Afin de sécuriser les pratiques des entreprises, il serait souhaitable de préciser les conditions
dans lesquelles une mission, même d’une longue durée, permet le remboursement de frais
professionnels pour déplacement.
4. Délais de paiement
Quand une entreprise a des problèmes de trésorerie, et qu’elle ne peut pas régler la totalité
de ses cotisations à l’Urssaf, un délai de paiement peut être accordé, pour ce qui concerne
les cotisations patronales, les majorations et pénalités de retard. Pour bénéficier de ce délai,
l’employeur doit avoir réglé ses cotisations salariales et présenter des garanties. Seul le
directeur de l’Urssaf peut prendre la décision d’accorder cette mesure de faveur (art. R 24321 CSS).

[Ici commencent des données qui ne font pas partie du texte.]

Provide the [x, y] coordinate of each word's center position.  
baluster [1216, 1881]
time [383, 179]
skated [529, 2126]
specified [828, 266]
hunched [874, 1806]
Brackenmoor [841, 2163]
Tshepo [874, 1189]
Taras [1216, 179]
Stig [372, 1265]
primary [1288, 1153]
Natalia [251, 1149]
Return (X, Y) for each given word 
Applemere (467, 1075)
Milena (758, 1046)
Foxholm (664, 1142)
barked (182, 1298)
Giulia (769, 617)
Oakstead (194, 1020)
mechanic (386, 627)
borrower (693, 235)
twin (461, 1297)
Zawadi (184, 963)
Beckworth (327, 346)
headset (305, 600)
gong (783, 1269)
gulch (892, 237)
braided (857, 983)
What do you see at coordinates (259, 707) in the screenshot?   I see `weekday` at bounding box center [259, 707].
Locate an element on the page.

En 2009, compte tenu du contexte économique, des mesures exceptionnelles avaient été
prises en vue de régler en amont les difficultés des entreprises :


mise en œuvre d’une procédure particulière pour faciliter ces demandes :
demande par téléphone (ligne dédiée) ou par internet ; la demande était
accompagnée d’un certain nombre d’informations sur l’origine des difficultés
de l’entreprise, l’estimation de la durée de l’étalement…
obligation pour l’Urssaf de répondre dans un délai très bref : la réponse devait
être faite dans les 3 jours ouvrables en cas de demande par courriel (5 jours
ouvrables en cas de demande téléphonique).
Il serait souhaitable d’améliorer l’information des cotisants sur les délais de paiement
existants, et de rétablir les facilités qui avaient été accordées en 2009.